NASS Bemoans Exclusion Of Poor People From FG’s Social Welfare Scheme
The leadership of the National Assembly (NASS) has expressed its dissatisfaction with the manner with which the Federal Government’s Social Investment Programmes are being managed.
The Senate President, Ahmad Lawan, and the Speaker of the House of Representatives, Femi Gbajabiamila, expressed their reservation on how the programmes are being implemented.
In their observation, the national assembly leader said the modalités and conditions set by people in charge of the social welfare scheme most times excluded poor Nigerians who should be the primary beneficiary of such scheme.
Lawan and Gbajabiamila made their concerns known on Tuesday when they met with the Minister of Humanitarian Affairs, Disaster Management and Social Development, Sadiya Farouq, and other top officials of the ministry.
Also in the meeting were the Deputy Senate President, Ovie Omo-Agege, the Deputy Speaker, Idris Wase, and some other principal officers from both chambers.
According to a release, the meeting between the leadership of the National Assembly and the ministry was to review the Federal Government’s palliatives to Nigerians, especially as they concerned the ongoing coronavirus pandemic.
The Senate President said the Social Investment Programme, which was established by the Presidency in 2016, needed to be tinkered with to make it more effective and also serve it primary purpose.
He said, “We feel that we need to work together with you to ensure that there is effectiveness and efficiency so that those who are supposed to benefit, benefit directly. When, for example, some conditions are set, that those who will benefit will have to go online, through the internet or must have Bank Verification Number and the rest of it.
“I want to tell you that the majority of those who are supposed to benefit have no access to power. They have no access to Internet. They have no bank account, so no BVN. In fact, many of them don’t even have phones and these are the poorest of the poor. Yet, some of the conditions or guidelines which you set inadvertently leave them out.”
Lawan noted that the poorest of the poor had not been sufficiently captured by the programme.
“We believe that when we work together; the Executive side of government and the National Assembly as representatives of the people, we will be able to reach many more of these people who are in serious distress even before the coronavirus outbreak.

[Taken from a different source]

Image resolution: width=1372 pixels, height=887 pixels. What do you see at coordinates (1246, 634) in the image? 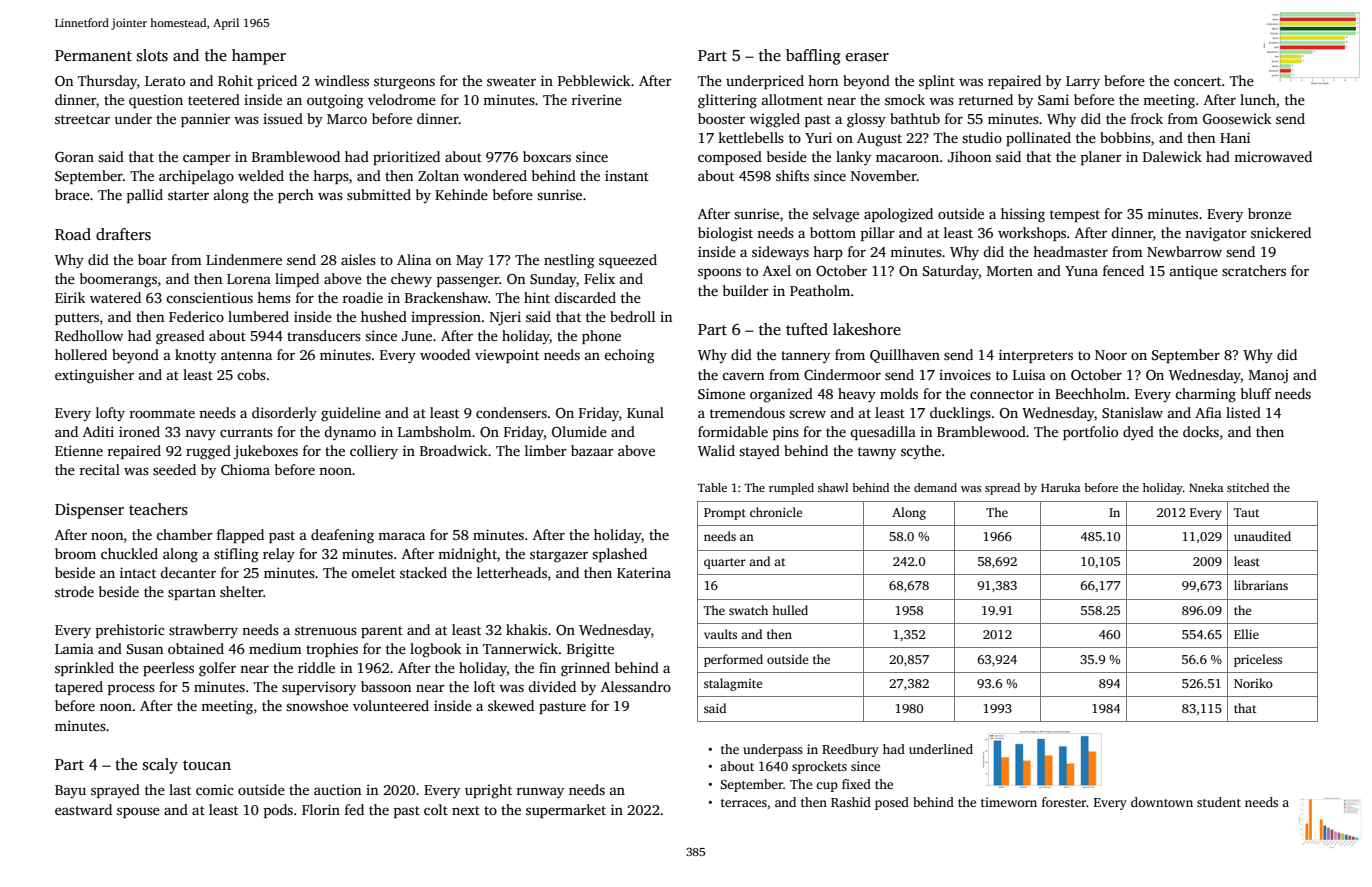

“Now with coronavirus, they need our attention more than ever before. The time has come that we review the ways and manner we use to deliver the services under the SIP to Nigerians.
“The questions are going to be asked; how do you come about your lists? How comprehensive is your distribution list? What are the parameters? What is the geographical spread? So these are tough questions that are going to be asked but I want you to look at them as frank questions that we need to ask.”
Gbajabiamila added that Nigeria’s SIP was akin to the Unemployment Insurance Act in the United Kingdom and the Social Security Act in the United States.
In her response, the minister said the SIP was moved to her ministry for sustainability and institutionalisation.
“I am very pleased to hear that we are going to work together to see that we give a legal backing to this programme because that is the only way to go,” she noted.